## MATERIAL FOR THE TASK

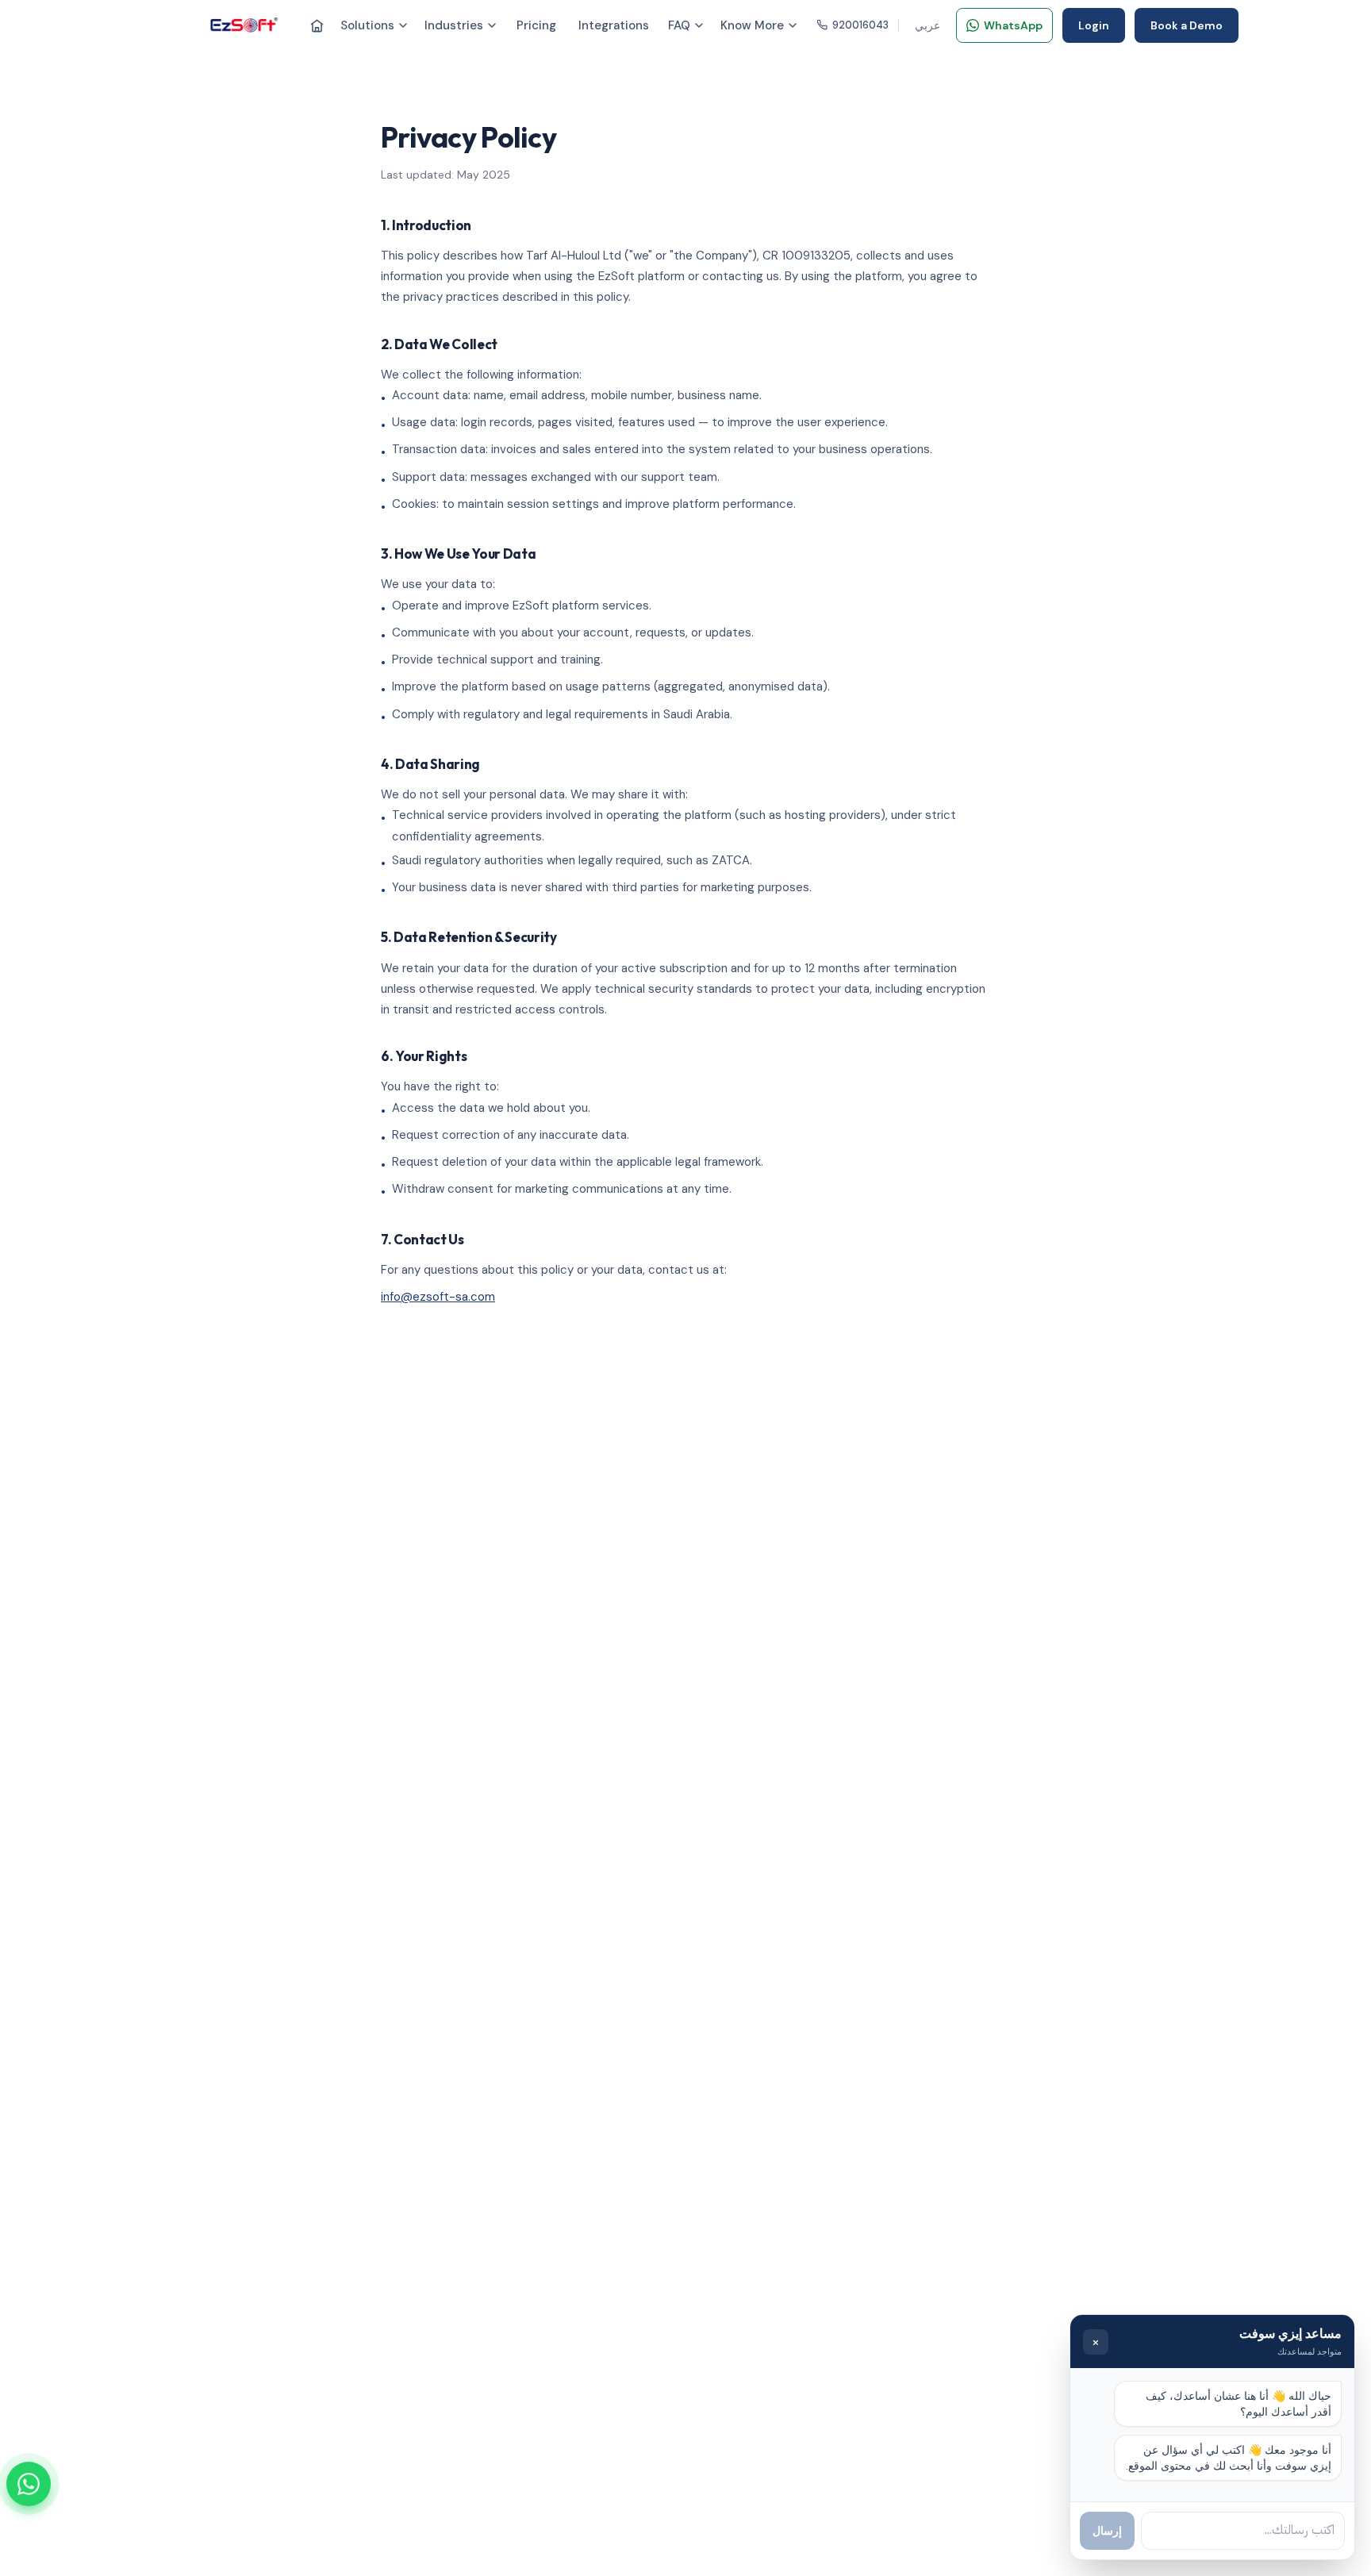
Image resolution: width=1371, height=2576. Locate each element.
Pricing (536, 25)
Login (1093, 25)
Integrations (613, 25)
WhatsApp (1013, 25)
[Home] (317, 25)
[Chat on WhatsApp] (28, 2484)
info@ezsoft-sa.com (438, 1297)
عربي (927, 25)
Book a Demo (1186, 25)
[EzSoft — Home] (243, 25)
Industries (453, 25)
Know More (752, 25)
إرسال (1107, 2531)
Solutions (367, 25)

## WHAT NEEDS TO BE DONE
Return all of the entries exactly as written, but drop any pictures they hold.

## ANSWER BOX
Image resolution: width=1371, height=2576. Locate each element.
Pricing (536, 25)
Login (1093, 25)
Integrations (613, 25)
WhatsApp (1013, 25)
[Home] (317, 25)
[Chat on WhatsApp] (28, 2484)
info@ezsoft-sa.com (438, 1297)
عربي (927, 25)
Book a Demo (1186, 25)
[EzSoft — Home] (243, 25)
Industries (453, 25)
Know More (752, 25)
إرسال (1107, 2531)
Solutions (367, 25)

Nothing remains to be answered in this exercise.